*** Begin section ***
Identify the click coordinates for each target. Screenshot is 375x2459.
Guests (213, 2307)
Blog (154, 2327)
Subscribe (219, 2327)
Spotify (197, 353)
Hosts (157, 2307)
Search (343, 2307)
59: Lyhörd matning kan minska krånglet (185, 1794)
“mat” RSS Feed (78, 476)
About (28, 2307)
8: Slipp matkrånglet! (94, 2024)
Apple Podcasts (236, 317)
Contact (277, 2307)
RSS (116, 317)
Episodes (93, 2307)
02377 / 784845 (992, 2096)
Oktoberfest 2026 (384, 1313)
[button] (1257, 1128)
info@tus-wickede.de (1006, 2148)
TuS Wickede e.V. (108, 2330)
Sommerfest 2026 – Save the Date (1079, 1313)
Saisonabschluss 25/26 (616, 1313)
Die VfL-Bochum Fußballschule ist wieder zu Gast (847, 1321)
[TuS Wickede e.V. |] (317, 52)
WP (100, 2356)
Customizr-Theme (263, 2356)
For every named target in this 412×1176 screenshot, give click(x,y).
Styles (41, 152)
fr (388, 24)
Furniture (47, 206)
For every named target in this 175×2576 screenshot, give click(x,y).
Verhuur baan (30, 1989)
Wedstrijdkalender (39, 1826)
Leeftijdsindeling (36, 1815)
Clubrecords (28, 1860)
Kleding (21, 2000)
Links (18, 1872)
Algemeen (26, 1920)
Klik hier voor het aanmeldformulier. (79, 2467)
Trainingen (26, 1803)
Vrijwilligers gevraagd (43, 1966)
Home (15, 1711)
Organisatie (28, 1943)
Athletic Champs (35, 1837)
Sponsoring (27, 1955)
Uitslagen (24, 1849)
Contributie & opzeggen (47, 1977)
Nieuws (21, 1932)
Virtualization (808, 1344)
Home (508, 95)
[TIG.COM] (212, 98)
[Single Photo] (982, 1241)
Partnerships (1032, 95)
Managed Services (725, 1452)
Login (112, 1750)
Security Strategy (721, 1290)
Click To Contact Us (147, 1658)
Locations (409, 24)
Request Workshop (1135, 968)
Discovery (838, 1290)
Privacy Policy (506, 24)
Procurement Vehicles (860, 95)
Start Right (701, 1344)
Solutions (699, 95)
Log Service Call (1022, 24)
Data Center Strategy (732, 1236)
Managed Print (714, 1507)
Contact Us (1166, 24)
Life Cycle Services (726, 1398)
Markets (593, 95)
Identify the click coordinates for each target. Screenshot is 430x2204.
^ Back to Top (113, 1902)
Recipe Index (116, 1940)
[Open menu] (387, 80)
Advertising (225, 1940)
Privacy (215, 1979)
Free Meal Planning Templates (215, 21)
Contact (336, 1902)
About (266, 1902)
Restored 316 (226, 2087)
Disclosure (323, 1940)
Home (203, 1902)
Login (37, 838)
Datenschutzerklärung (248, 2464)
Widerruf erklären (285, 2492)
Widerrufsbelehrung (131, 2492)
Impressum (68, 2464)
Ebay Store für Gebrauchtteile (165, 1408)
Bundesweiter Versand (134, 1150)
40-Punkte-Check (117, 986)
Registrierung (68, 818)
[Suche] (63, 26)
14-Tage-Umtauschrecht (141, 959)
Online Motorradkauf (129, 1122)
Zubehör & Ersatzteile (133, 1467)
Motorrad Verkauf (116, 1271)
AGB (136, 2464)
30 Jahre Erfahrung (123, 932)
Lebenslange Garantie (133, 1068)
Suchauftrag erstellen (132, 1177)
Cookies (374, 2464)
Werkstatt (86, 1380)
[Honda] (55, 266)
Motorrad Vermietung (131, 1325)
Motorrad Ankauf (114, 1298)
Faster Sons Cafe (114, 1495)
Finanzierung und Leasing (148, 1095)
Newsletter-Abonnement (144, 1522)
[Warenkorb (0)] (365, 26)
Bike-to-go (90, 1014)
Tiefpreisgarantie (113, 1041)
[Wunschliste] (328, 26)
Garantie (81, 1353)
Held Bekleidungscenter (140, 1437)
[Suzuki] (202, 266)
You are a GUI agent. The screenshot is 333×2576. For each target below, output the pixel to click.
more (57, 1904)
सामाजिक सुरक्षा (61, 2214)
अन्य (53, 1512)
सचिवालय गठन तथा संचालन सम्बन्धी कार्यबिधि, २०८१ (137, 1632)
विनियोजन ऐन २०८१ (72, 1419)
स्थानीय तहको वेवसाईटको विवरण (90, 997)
*** End section ***
▸ WHAT YOU ARE ASKED TO DO
Exact reproduction of the entire listing is required.

▸ PROBLEM SOLUTION
Identify the click coordinates for each target. Screenshot is 375x2459.
Guests (213, 2307)
Blog (154, 2327)
Subscribe (219, 2327)
Spotify (197, 353)
Hosts (157, 2307)
Search (343, 2307)
59: Lyhörd matning kan minska krånglet (185, 1794)
“mat” RSS Feed (78, 476)
About (28, 2307)
8: Slipp matkrånglet! (94, 2024)
Apple Podcasts (236, 317)
Contact (277, 2307)
RSS (116, 317)
Episodes (93, 2307)
02377 / 784845 (992, 2096)
Oktoberfest 2026 (384, 1313)
[button] (1257, 1128)
info@tus-wickede.de (1006, 2148)
TuS Wickede e.V. (108, 2330)
Sommerfest 2026 – Save the Date (1079, 1313)
Saisonabschluss 25/26 (616, 1313)
Die VfL-Bochum Fußballschule ist wieder zu Gast (847, 1321)
[TuS Wickede e.V. |] (317, 52)
WP (100, 2356)
Customizr-Theme (263, 2356)
For every named target in this 412×1176 screenshot, give click(x,y).
Styles (41, 152)
fr (388, 24)
Furniture (47, 206)
For every named target in this 175×2576 screenshot, give click(x,y).
Verhuur baan (30, 1989)
Wedstrijdkalender (39, 1826)
Leeftijdsindeling (36, 1815)
Clubrecords (28, 1860)
Kleding (21, 2000)
Links (18, 1872)
Algemeen (26, 1920)
Klik hier voor het aanmeldformulier. (79, 2467)
Trainingen (26, 1803)
Vrijwilligers gevraagd (43, 1966)
Home (15, 1711)
Organisatie (28, 1943)
Athletic Champs (35, 1837)
Sponsoring (27, 1955)
Uitslagen (24, 1849)
Contributie & opzeggen (47, 1977)
Nieuws (21, 1932)
Virtualization (808, 1344)
Home (508, 95)
[TIG.COM] (212, 98)
[Single Photo] (982, 1241)
Partnerships (1032, 95)
Managed Services (725, 1452)
Login (112, 1750)
Security Strategy (721, 1290)
Click To Contact Us (147, 1658)
Locations (409, 24)
Request Workshop (1135, 968)
Discovery (838, 1290)
Privacy Policy (506, 24)
Procurement Vehicles (860, 95)
Start Right (701, 1344)
Solutions (699, 95)
Log Service Call (1022, 24)
Data Center Strategy (732, 1236)
Managed Print (714, 1507)
Contact Us (1166, 24)
Life Cycle Services (726, 1398)
Markets (593, 95)
Identify the click coordinates for each target. Screenshot is 430x2204.
^ Back to Top (113, 1902)
Recipe Index (116, 1940)
[Open menu] (387, 80)
Advertising (225, 1940)
Privacy (215, 1979)
Free Meal Planning Templates (215, 21)
Contact (336, 1902)
About (266, 1902)
Restored 316 (226, 2087)
Disclosure (323, 1940)
Home (203, 1902)
Login (37, 838)
Datenschutzerklärung (248, 2464)
Widerruf erklären (285, 2492)
Widerrufsbelehrung (131, 2492)
Impressum (68, 2464)
Ebay Store für Gebrauchtteile (165, 1408)
Bundesweiter Versand (134, 1150)
40-Punkte-Check (117, 986)
Registrierung (68, 818)
[Suche] (63, 26)
14-Tage-Umtauschrecht (141, 959)
Online Motorradkauf (129, 1122)
Zubehör & Ersatzteile (133, 1467)
Motorrad Verkauf (116, 1271)
AGB (136, 2464)
30 Jahre Erfahrung (123, 932)
Lebenslange Garantie (133, 1068)
Suchauftrag erstellen (132, 1177)
Cookies (374, 2464)
Werkstatt (86, 1380)
[Honda] (55, 266)
Motorrad Vermietung (131, 1325)
Motorrad Ankauf (114, 1298)
Faster Sons Cafe (114, 1495)
Finanzierung und Leasing (148, 1095)
Newsletter-Abonnement (144, 1522)
[Warenkorb (0)] (365, 26)
Bike-to-go (90, 1014)
Tiefpreisgarantie (113, 1041)
[Wunschliste] (328, 26)
Garantie (81, 1353)
Held Bekleidungscenter (140, 1437)
[Suzuki] (202, 266)
You are a GUI agent. The screenshot is 333×2576. For each target below, output the pixel to click.
more (57, 1904)
सामाजिक सुरक्षा (61, 2214)
अन्य (53, 1512)
सचिवालय गठन तथा संचालन सम्बन्धी कार्यबिधि, २०८१ (137, 1632)
विनियोजन ऐन २०८१ (72, 1419)
स्थानीय तहको वेवसाईटको विवरण (90, 997)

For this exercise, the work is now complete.